Today we're talking about the Magi, also known as the "three kings" from the "orient," according to the well-known Christmas carol.
Although most nativity scenes show the Magi crowded into the stable of Jesus' birth -- along with the shepherds, animals, an angel, Mary, Joseph and the baby -- the Magi were almost certainly later visitors, coming perhaps as long as years after Jesus' birth. By then, Joseph had no doubt found better lodging for his family, which is probably why Matthew says the wise men entered "the house" to find Jesus. But whatever the time and place, these Gentile visitors from the East "knelt down and paid him homage." In older vocabulary, they "adored" him. They finished what they came to do.
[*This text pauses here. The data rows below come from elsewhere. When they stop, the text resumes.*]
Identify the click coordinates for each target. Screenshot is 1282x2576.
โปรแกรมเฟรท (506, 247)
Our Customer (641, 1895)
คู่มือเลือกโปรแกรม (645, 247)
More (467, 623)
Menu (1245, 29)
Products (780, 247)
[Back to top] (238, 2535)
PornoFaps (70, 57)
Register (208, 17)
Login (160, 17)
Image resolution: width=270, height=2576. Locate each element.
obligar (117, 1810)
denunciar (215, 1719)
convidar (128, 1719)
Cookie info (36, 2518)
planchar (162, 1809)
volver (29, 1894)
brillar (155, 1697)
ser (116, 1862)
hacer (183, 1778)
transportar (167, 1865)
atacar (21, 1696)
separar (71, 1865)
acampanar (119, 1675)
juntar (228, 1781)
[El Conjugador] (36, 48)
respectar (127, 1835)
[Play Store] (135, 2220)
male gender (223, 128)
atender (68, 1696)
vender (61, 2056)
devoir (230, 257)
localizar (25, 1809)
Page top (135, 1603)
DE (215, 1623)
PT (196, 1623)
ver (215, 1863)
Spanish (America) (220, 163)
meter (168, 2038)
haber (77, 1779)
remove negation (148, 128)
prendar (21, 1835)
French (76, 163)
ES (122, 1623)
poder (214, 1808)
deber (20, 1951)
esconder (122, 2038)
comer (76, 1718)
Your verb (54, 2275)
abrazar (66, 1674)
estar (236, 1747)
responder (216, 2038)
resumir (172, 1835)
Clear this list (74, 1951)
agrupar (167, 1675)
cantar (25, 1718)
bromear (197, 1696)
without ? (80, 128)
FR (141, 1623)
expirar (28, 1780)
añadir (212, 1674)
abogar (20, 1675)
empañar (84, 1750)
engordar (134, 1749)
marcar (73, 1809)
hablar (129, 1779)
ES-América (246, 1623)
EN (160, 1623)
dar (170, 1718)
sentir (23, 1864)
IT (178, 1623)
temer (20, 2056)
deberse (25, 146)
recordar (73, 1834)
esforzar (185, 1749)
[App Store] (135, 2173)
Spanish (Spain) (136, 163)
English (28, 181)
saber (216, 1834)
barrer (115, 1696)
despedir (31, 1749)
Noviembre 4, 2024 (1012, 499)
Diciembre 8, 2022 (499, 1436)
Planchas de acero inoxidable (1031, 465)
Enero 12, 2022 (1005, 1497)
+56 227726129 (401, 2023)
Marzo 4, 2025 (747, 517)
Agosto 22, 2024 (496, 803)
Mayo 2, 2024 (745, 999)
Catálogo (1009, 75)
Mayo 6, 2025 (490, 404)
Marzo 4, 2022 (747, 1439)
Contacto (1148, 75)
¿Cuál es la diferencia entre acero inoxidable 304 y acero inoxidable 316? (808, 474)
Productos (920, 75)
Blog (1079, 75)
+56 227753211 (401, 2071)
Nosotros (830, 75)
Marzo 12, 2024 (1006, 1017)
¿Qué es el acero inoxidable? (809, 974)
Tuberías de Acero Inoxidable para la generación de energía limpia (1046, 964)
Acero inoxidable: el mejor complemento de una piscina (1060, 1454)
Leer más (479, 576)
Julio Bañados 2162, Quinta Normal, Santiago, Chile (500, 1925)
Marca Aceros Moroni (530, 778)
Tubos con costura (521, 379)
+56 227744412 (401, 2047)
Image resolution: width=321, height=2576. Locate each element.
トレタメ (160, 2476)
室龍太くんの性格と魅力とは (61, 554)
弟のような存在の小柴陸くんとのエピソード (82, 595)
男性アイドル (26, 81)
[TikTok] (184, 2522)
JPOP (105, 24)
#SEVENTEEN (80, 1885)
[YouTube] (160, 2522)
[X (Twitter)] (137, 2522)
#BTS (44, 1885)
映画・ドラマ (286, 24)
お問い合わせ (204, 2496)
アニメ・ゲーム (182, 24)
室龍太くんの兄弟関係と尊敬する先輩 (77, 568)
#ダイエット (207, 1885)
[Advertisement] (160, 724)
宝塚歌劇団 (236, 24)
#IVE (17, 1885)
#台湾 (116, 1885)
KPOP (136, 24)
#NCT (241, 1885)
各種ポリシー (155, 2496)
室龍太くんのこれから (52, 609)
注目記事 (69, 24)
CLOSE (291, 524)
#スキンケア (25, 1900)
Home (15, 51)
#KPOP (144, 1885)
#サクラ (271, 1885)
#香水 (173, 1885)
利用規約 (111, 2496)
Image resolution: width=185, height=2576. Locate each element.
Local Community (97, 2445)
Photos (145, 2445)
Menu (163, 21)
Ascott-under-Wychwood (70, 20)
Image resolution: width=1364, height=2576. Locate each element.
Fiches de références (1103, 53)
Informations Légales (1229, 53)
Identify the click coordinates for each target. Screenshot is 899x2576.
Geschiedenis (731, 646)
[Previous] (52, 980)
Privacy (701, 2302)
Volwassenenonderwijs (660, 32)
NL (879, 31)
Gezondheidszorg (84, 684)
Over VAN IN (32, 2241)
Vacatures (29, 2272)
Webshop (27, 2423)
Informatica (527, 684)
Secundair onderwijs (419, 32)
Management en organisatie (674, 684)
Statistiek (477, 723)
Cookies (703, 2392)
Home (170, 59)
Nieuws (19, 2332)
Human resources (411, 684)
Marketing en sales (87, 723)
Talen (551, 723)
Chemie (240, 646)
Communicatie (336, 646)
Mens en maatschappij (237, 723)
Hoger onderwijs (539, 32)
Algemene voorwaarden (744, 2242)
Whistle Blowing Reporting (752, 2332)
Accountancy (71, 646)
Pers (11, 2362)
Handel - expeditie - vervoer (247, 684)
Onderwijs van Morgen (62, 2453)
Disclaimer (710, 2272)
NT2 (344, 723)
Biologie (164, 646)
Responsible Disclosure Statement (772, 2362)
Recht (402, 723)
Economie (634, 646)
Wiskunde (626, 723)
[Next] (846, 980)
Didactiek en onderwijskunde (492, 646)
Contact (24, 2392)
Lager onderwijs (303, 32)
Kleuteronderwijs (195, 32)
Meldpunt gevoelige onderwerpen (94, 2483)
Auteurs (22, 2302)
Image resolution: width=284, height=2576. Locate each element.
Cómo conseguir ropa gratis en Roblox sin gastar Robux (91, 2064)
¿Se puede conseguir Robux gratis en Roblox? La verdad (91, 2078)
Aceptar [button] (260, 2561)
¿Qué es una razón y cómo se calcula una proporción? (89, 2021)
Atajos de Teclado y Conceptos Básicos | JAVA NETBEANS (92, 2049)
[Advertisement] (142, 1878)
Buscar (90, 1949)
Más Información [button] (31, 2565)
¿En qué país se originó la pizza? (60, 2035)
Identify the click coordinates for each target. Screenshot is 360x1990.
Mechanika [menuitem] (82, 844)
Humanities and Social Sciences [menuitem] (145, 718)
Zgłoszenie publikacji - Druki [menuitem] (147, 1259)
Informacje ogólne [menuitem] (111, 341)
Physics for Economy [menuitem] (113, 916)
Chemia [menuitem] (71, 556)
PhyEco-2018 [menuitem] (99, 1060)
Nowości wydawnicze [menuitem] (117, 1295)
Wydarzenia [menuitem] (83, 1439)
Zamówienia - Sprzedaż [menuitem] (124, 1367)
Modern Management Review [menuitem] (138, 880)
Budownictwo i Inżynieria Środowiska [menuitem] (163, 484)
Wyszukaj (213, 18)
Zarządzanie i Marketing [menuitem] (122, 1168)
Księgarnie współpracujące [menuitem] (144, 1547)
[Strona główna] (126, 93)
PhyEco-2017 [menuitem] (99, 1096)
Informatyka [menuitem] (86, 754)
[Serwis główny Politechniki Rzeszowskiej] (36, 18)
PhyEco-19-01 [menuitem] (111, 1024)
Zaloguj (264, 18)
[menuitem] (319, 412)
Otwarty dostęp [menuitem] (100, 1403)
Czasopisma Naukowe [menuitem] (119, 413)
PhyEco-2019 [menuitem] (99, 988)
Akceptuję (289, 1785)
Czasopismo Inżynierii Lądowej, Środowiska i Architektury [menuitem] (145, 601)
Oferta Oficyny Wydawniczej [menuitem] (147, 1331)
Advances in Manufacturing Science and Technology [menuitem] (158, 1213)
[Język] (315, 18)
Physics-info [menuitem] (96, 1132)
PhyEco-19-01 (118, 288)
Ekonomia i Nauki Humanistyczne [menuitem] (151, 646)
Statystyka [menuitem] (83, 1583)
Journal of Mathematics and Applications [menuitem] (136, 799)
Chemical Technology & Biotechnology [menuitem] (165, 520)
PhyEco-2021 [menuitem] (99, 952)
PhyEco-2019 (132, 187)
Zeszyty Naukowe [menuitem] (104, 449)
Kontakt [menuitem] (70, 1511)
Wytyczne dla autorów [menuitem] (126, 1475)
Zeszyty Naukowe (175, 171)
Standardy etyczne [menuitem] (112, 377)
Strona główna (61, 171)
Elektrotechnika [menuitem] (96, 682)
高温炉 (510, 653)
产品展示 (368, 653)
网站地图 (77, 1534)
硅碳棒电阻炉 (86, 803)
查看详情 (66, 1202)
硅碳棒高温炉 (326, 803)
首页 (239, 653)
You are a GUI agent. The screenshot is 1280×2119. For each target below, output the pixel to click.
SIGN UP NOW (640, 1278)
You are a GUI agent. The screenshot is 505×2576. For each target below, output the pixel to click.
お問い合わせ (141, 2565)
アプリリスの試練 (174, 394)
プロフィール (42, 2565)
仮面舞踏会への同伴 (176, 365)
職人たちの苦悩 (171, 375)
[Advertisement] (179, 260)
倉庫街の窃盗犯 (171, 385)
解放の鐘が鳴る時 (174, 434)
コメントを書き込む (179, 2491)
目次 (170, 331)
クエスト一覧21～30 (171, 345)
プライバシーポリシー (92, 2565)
But Leonardo da Vinci didn't. Over the centuries, various painters have portrayed this visit, but one of the most famous -- despite its being unfinished -- is da Vinci's Adoration of the Magi, seen here on this post. The artist had been commissioned in 1480 to paint this 8-by-9-foot work for the main altar of the monastery of San Donato a Scopeto, near Florence. He was 29 at the time, and he worked on it for quite a while, getting the piece to its brown ink and yellow ocher groundwork stage. But then he moved to Milan and left it behind, never to work on it again. Eventually the assignment was given to another artist who provided the requested painting to the monastery in 1496. Da Vinci's unfinished work still exists and is on display in the Uffizi Gallery in Florence. Though uncompleted, it is recognized in the art world as one of his most important works.